▶ _Task objective_:
Write out, please, each line from the one containing "This screenshot has height=828, width=756." to the final line of the data, both included, exactly and without pictures.

▬▬▬▬▬▬▬▬▬▬

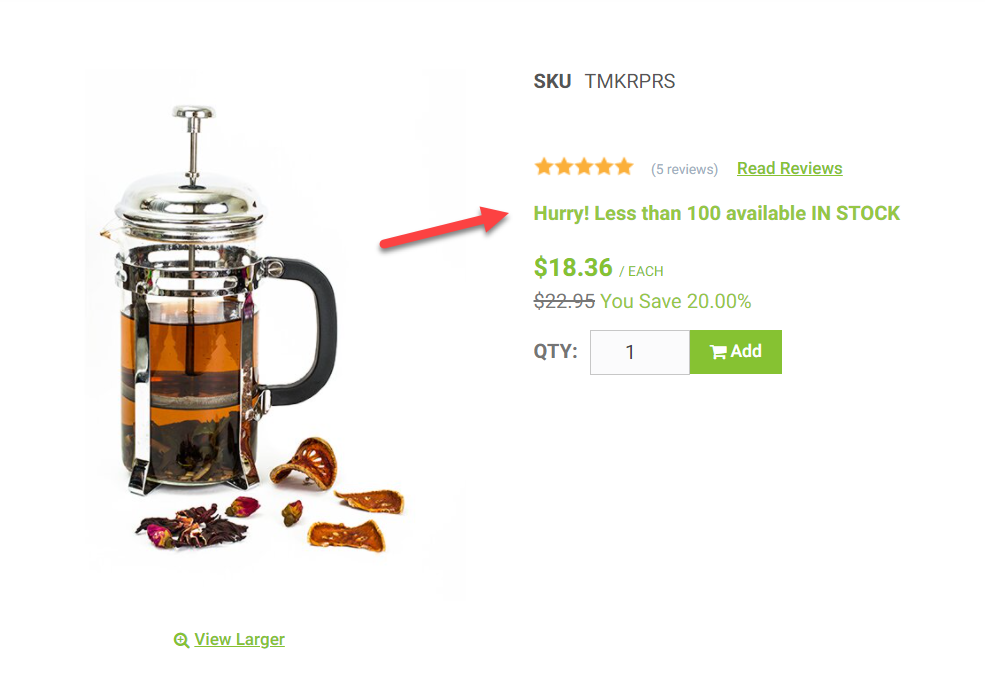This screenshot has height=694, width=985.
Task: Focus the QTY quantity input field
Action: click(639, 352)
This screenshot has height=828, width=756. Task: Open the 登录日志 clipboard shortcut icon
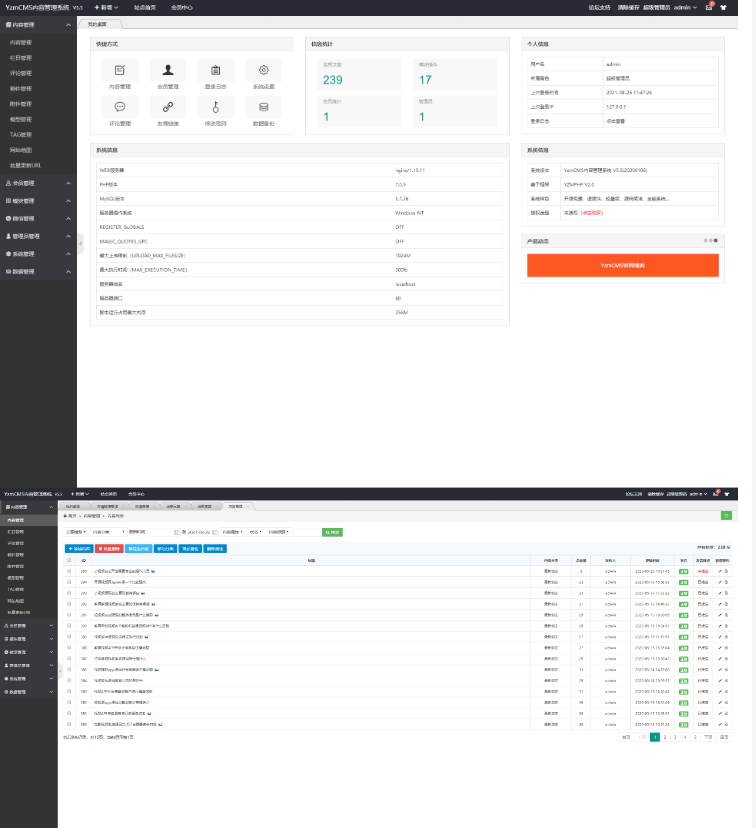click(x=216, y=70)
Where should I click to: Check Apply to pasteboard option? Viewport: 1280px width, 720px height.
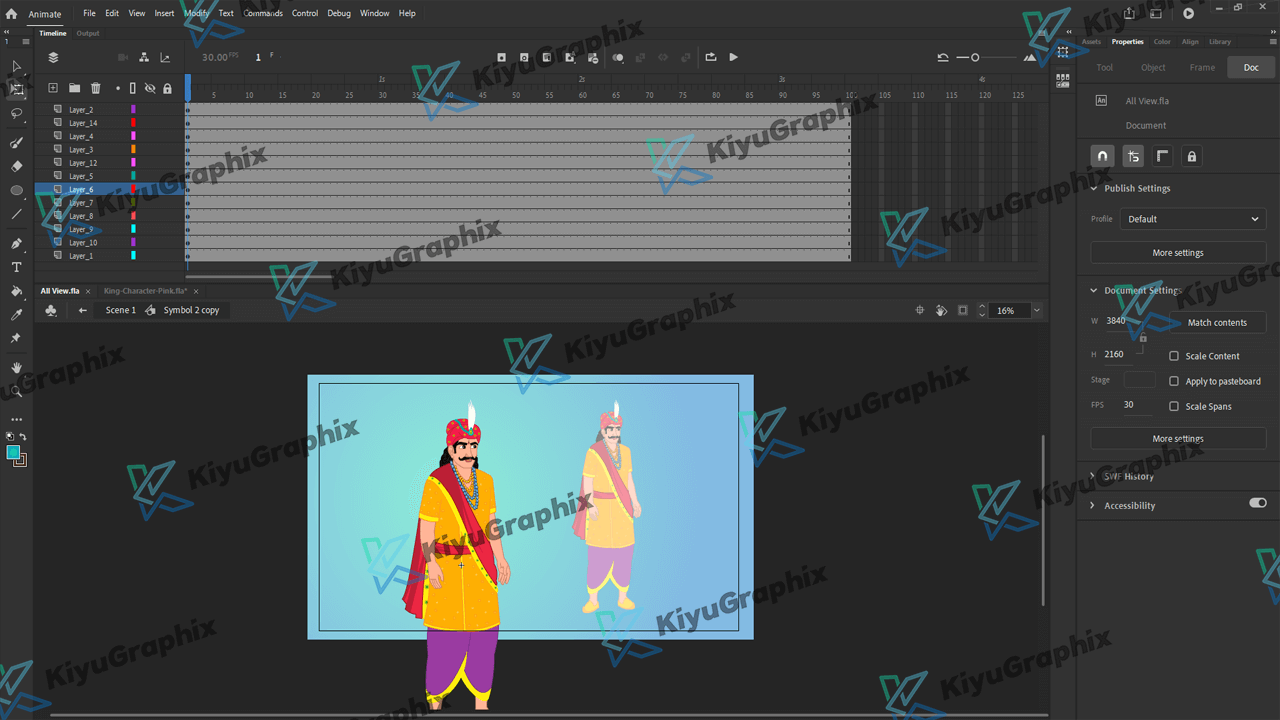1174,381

▬▬▬▬▬▬▬▬▬▬

▶ _Result of the exercise_:
This screenshot has height=828, width=756. Task: Open the 登录日志 clipboard shortcut icon
click(x=216, y=70)
Where should I click to: Check Apply to pasteboard option? Viewport: 1280px width, 720px height.
1174,381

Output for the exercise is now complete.